Tuesday, November 9, 2010

Nettles, and things you can do with them

A while ago it was nettle season.

Well, it was supposed to be nettle season. Fact of the matter is, the nettles I was hoping for, never grew.

Instead, I begged a couple of bags of nettles from a friend.

I can already hear you all asking why on earth I would want bags of nettles. And what bags of nettles have to do with preserving.

Firstly - nettles, or stinging nettles, or those annoying horrid weeds that cause your hands to sting a whole lot if you accidentally grab one, are chock full of vitamins and minerals. The sting itself disappears after about 3 minutes of cooking (steaming, boiling whatever!) or after dehydrating. You can then eat nettle leaves like spinach - with a similar flavour - or you can dehydrate the leaves to make a delicate tea from.

Also, the stems of nettle plants can be retted down and turned into a fibre similar to flax, for spinning thread then weaving into cloth.

BUT

I wanted nettles, because I wanted to try brewing nettle beer.

Traditionally nettle beer would have been open brewed, much like most brewing was done. I, however, cheated and used my Coopers brew kit.

I rinsed the nettles (bags and bags of them, complete with caterpillars!) and then boiled them up (in three lots - there were many!) on my stove. Then the nettles were strained out the resulting liquid.

It was at this point that I began to have my first misgivings. My kitchen smelt like over-boiled spinach. The nettle-water was green and iron-ish and ... well, not something I could imagine drinking.

But I persevered. So soon we had 23 litres of 19-ish degree nettle water, sitting in a sterile fermenter. I added some bits of orange as per my recipe, threw in a kilo of sugar (standard sugar ratio for a full brew) and then, realising that there was no way to accurately measure the fermentable content of the nettle water and not wanting to under-do it, I added a further 250g of light malt.

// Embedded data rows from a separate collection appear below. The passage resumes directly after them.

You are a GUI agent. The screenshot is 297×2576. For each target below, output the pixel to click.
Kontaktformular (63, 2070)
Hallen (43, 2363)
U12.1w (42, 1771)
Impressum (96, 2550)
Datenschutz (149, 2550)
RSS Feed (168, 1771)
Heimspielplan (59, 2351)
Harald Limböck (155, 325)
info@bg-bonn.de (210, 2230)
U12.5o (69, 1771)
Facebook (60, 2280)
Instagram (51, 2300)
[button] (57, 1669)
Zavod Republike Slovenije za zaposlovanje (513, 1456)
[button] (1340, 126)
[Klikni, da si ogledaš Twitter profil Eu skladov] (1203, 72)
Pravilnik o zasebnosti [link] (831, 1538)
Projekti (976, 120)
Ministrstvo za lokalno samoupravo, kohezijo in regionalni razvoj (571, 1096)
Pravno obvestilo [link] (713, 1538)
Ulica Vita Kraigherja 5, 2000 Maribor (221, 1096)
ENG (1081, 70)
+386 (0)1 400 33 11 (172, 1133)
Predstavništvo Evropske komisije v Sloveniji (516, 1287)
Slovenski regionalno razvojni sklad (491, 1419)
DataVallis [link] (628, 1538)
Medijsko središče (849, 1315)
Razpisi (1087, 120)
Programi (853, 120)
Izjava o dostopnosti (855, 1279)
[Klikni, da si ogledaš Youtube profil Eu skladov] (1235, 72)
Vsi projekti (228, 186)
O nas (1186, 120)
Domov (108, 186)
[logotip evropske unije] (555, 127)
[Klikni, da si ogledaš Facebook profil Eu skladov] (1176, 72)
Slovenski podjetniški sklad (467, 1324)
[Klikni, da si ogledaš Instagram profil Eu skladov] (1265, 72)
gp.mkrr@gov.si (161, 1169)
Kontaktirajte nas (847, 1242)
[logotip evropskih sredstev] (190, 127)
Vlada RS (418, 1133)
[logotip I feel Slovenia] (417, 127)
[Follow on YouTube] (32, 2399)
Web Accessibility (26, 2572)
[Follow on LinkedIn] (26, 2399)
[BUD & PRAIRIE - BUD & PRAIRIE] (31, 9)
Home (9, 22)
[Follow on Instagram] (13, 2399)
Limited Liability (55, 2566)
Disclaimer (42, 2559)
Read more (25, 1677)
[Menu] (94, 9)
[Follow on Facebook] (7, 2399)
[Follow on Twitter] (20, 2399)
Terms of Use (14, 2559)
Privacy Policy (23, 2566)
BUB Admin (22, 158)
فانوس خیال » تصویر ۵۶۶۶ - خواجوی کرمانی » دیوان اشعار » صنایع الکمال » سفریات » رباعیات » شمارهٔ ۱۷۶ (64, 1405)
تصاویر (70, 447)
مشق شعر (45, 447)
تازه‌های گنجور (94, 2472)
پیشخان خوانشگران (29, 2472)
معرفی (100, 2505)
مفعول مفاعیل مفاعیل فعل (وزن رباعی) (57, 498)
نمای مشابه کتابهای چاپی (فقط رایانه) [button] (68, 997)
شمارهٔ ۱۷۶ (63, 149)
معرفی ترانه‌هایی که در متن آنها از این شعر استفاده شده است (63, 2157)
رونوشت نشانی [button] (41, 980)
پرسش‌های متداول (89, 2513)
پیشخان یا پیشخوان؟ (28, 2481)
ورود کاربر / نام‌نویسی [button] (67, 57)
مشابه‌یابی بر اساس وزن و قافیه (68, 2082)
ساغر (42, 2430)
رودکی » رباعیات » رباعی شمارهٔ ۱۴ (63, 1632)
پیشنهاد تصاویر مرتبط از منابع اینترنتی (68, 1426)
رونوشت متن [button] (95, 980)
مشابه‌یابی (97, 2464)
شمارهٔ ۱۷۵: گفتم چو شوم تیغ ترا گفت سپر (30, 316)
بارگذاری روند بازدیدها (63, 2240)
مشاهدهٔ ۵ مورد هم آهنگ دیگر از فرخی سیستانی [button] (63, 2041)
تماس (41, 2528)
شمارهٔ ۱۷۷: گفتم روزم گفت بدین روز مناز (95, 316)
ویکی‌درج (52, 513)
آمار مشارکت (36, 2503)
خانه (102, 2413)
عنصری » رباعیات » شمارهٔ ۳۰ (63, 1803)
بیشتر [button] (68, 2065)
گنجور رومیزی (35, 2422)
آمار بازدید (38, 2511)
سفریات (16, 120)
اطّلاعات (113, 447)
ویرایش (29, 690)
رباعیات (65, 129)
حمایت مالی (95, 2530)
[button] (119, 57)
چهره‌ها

Pitched the yeast, aerated it nicely, popped the lid and the airlock on, and left it.

It started bubbling away the next day. It bubbled away for a week. Then it stopped.

That's about what a beer brew normally does. It's not usually any different to that. I didn't bother with measuring specific gravity or any of that nonsense. I just winged it. In fact, I left the mix sitting there for another week before I bottled it out, just to be sure.

Then I bottled it per usual, except I only used half the priming sugar in the bottles, as some directions on the net had indicated that even once fully fermented, the mix can be volatile.

I bottle into glass. I had 3 full crates of glass beer bottles filled with nettle brew.
(It still smelled a bit... funky when I was bottling. I still wasn't sure. But once you've come this far, you don't give up yet)

I kept the crates in my laundry to avoid the ups and downs in temperatures that can happen when they are kept outside.


So a few weeks pass. I had read that one should leave the nettle brew in bottles for longer to age than beer. So I wasn't tempted to touch it.

But one day I came home, and my house smelt bad. Really bad. Incredibly bad. It smelt like someone had vomited something very very bad throughout the house.

A bottle had exploded in my laundry.

There was shattered glass and stinking, loathsome nettle... something??? all through my laundry. It was a disaster.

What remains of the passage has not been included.